### PROBLEM STATEMENT
Scale the rows between the line holding "Click the Freiburg club crest" and the line holding "[x=43, y=200]", inclusive, and write out every line again, requests included. Multiply each click coordinate in the answers by 1.85 and round to whole numbers, rounding halves up. Leave all numbers in the requests and their format samples unchanged.
<<<<
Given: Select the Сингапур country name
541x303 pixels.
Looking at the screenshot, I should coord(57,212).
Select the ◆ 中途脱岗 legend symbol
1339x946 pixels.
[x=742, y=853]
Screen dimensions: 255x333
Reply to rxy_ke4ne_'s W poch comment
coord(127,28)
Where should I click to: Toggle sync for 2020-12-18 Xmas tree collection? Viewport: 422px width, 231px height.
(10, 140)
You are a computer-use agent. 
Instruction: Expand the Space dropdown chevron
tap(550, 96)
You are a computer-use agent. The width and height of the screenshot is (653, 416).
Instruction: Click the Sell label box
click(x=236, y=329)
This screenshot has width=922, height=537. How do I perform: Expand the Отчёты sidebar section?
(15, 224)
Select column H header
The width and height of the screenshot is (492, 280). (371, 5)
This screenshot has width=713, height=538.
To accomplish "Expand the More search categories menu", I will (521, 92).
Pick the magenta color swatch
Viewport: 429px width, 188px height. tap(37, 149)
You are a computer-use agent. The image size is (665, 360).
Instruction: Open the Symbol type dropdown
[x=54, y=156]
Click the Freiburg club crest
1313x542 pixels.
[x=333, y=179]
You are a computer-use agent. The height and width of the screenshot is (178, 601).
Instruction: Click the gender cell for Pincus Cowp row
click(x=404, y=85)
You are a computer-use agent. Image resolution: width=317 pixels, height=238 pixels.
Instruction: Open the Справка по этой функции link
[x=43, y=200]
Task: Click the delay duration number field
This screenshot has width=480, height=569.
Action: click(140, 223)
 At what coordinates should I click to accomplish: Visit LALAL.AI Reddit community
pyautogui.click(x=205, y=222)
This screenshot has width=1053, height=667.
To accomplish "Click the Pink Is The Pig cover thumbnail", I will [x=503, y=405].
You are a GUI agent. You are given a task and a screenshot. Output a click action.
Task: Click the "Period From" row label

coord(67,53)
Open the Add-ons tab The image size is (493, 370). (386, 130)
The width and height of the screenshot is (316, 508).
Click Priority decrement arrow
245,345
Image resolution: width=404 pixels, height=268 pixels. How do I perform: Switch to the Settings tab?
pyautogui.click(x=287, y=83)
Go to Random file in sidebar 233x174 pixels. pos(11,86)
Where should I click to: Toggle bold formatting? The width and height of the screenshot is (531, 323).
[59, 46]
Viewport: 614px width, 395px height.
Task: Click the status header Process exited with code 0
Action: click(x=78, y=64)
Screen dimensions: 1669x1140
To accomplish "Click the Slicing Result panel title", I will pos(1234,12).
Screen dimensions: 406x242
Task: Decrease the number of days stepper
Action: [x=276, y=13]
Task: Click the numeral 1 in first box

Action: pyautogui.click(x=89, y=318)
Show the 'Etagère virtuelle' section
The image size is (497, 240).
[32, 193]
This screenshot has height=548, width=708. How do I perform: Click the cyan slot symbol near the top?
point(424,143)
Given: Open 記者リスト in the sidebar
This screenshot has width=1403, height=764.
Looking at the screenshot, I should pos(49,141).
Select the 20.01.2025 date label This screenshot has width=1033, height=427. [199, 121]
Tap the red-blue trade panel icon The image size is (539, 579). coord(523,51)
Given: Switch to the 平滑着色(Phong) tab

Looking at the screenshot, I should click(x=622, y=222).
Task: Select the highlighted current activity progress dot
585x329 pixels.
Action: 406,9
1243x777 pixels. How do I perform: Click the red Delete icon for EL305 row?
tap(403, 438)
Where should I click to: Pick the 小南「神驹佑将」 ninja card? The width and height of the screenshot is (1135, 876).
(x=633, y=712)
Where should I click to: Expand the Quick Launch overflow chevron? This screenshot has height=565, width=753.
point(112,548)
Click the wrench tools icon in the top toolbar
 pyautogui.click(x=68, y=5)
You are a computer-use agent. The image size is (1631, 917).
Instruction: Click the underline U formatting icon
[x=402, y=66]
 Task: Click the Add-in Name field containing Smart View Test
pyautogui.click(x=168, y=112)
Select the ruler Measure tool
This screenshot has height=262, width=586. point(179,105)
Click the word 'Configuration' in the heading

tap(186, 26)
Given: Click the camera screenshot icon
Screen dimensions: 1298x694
>>>>
### FULL SOLUTION
Click the Freiburg club crest
1313x542 pixels.
[x=616, y=331]
You are a computer-use agent. The height and width of the screenshot is (178, 601).
Instruction: Click the gender cell for Pincus Cowp row
click(x=747, y=157)
You are a computer-use agent. Image resolution: width=317 pixels, height=238 pixels.
Instruction: Open the Справка по этой функции link
[x=80, y=370]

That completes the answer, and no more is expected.